Personal information
- Born: 5 February 1993 (age 33) Koszalin, Poland

Chess career
- Country: Poland
- Title: Grandmaster (2016)
- FIDE rating: 2478 (July 2026)
- Peak rating: 2548 (July 2016)

= Marcel Kanarek =

Polish chess grandmaster (born 1993)

Marcel Kanarek (born 5 February 1993) is a Polish chess grandmaster (2016).

== Biography ==
In his career, Marcel Kanarek has won five individual medals in Polish Youth Chess Championship: gold (Chotowa 2009 - in the U16 age group), three silver (Bęsia 2006 and Turawa 2007 - both in the U14 age group, Murzasichle 2011 - in the U18 age group) and bronze (Kołobrzeg 2002 - in the U10 age group). He represented Poland many times in European Youth Chess Championships and World Youth Chess Championships, winning silver medals twice, in 2007 (Antalya - World Youth Chess Championship in U14 age group) and 2011 (Albena - European Youth Chess Championship in U18 age group).

Marcel Kanarek is a three-time medalist of the European Youth Team Chess Championship in U18 age group: twice gold (Pardubice 2010, Iași 2011) and silver (Pardubice 2009).

In 2007, Marcel Kanarek took third place in the international open chess tournaments played in Novi Sad, Mielno and twice in Koszalin.
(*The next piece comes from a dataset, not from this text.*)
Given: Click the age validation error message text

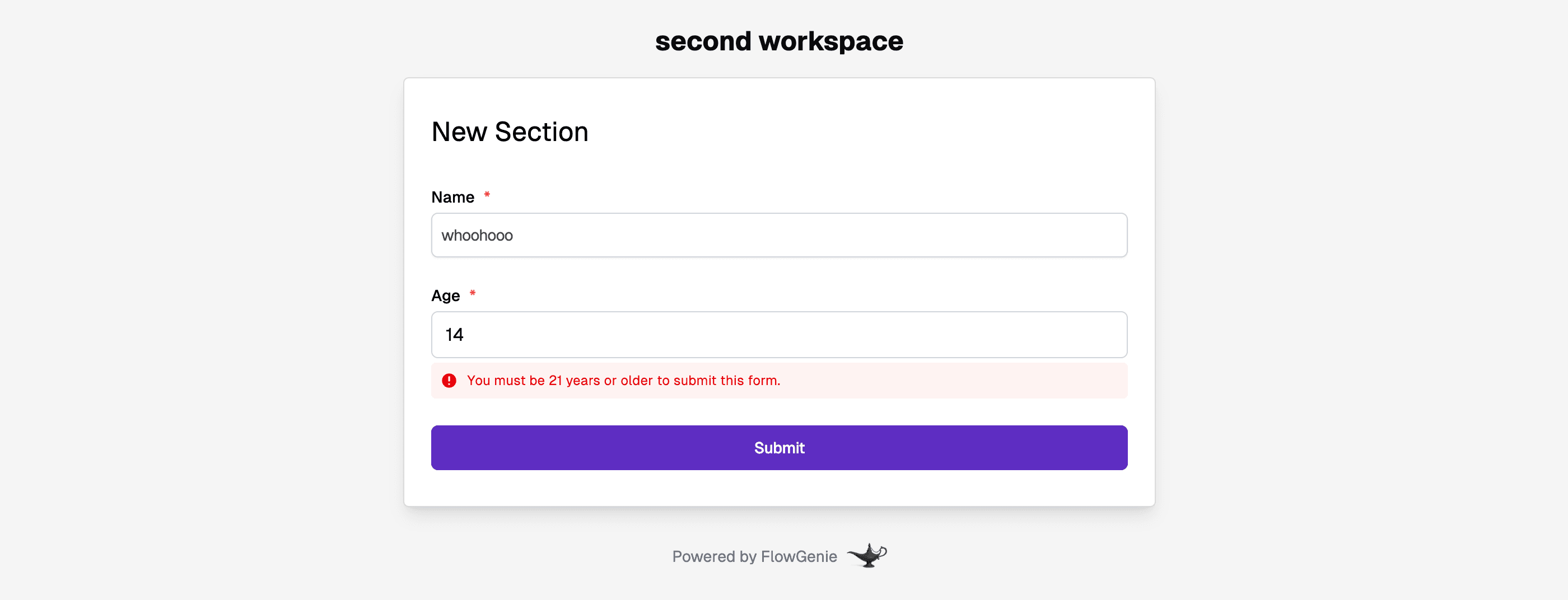Looking at the screenshot, I should click(623, 381).
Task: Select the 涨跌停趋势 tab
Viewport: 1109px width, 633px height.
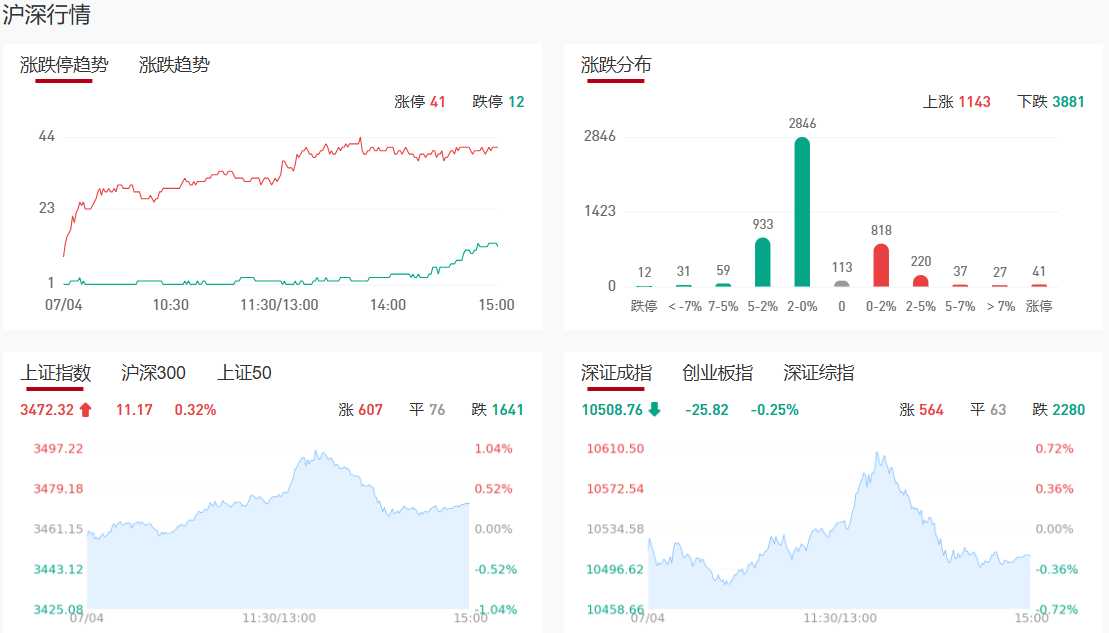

In 2009, he was awarded the 1st place (together with Vadim Shishkin, Klaudiusz Urban and Mirosław Grabarczyk) in the Memorial of Józef Kochana in Koszalin. At the turn of 2011 and 2012, he won the round-robin tournament Comarch Cup in Kraków, while at the turn of 2014 and 2015 - he shared the first place in Kraków tournament Cracovia (together with, among others Oleksandr Zubov).

In 2010, Marcel Kanarek was awarded the FIDE International Master (IM) title and received the FIDE Grandmaster (WM) title five years later. He achieved the highest rating in his career so far on July 1, 2016, with a score of 2548 points, he was then ranked 20th among Polish chess players.